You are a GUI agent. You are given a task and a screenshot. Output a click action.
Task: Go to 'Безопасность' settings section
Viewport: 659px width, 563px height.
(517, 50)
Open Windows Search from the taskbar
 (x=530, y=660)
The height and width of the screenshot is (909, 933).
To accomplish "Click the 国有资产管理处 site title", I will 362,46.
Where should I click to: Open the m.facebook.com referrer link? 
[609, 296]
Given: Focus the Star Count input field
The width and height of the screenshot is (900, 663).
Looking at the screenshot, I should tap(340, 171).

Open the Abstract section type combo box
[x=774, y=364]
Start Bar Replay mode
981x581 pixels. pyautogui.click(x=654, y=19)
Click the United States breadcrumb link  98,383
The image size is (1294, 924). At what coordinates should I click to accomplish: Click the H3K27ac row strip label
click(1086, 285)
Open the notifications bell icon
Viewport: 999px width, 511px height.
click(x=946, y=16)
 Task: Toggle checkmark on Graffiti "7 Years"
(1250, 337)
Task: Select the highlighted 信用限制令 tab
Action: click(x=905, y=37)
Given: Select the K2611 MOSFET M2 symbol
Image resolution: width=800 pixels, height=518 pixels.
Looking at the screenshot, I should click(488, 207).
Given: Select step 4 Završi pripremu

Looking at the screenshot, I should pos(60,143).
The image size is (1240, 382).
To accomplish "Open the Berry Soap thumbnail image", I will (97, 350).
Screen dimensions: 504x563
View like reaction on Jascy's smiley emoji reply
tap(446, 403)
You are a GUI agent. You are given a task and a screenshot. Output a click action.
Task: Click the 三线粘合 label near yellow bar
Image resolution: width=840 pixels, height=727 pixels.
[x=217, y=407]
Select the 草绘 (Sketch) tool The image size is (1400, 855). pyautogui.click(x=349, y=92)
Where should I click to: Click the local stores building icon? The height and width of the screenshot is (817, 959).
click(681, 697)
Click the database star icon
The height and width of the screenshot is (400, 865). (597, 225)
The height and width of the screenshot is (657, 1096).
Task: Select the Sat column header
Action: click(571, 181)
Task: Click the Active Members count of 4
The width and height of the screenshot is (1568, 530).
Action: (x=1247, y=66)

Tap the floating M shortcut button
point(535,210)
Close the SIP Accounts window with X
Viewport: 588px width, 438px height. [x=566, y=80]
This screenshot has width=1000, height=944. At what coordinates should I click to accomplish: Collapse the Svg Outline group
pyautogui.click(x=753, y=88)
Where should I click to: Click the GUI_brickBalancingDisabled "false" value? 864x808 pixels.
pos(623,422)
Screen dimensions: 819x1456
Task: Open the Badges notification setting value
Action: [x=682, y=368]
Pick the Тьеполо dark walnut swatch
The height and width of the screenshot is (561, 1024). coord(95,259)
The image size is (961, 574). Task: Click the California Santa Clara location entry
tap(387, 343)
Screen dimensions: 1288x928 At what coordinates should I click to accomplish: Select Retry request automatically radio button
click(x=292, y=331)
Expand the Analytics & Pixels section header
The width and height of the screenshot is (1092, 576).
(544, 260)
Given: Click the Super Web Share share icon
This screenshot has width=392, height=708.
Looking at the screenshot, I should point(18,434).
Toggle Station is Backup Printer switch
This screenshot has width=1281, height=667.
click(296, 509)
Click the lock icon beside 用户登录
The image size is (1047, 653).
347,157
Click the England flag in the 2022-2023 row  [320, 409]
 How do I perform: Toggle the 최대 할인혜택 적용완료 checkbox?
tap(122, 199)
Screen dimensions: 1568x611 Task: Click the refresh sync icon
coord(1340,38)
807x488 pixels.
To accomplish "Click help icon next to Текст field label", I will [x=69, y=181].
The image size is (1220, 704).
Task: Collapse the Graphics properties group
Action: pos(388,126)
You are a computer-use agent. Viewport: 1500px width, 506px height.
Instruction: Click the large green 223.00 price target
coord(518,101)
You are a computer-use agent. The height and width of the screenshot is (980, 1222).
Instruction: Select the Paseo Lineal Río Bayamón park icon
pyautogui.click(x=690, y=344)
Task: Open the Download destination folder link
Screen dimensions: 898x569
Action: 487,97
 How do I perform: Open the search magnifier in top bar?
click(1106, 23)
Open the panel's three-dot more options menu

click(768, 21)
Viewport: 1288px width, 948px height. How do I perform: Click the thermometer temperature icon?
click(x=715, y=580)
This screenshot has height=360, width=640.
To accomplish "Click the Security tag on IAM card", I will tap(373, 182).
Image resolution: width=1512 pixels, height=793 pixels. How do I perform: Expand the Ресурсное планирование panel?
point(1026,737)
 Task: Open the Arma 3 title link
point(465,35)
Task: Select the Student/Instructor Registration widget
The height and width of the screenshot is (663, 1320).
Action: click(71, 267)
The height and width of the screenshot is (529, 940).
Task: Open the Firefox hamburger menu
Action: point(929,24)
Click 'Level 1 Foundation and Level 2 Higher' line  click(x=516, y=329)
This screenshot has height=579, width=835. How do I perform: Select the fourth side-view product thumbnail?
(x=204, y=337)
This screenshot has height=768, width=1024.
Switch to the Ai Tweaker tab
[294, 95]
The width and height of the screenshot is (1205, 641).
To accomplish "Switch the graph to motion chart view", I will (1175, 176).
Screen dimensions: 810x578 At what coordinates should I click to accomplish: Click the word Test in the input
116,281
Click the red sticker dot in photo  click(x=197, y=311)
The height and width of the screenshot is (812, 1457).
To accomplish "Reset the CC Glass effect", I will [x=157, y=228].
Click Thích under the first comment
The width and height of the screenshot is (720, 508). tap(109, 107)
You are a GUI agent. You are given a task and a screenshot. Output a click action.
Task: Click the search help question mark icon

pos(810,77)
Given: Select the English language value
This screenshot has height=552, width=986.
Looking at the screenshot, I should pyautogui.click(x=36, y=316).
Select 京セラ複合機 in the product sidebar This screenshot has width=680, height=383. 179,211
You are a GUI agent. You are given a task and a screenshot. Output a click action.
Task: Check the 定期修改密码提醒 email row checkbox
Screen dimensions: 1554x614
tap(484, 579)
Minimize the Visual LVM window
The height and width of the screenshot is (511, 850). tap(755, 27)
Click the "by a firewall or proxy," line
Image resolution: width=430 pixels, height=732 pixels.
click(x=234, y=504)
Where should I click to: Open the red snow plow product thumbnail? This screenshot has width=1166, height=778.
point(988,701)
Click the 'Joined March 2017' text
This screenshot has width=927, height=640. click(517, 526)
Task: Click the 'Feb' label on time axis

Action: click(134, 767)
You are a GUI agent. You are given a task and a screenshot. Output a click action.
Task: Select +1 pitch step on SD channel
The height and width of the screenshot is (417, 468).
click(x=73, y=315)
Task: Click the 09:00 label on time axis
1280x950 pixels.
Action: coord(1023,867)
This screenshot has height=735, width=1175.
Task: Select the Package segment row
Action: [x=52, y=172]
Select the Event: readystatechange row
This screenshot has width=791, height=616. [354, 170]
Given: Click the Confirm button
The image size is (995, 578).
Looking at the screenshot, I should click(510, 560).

*PROBLEM STATEMENT*.
Your answer should be the lines above from the one containing "Screen dimensions: 1288x928" through the one containing "Toggle Station is Backup Printer switch", copied exactly and with both ends kept.

*WRITTEN ANSWER*.
Screen dimensions: 1288x928 At what coordinates should I click to accomplish: Select Retry request automatically radio button
click(x=292, y=331)
Expand the Analytics & Pixels section header
The width and height of the screenshot is (1092, 576).
(544, 260)
Given: Click the Super Web Share share icon
This screenshot has width=392, height=708.
Looking at the screenshot, I should point(18,434).
Toggle Station is Backup Printer switch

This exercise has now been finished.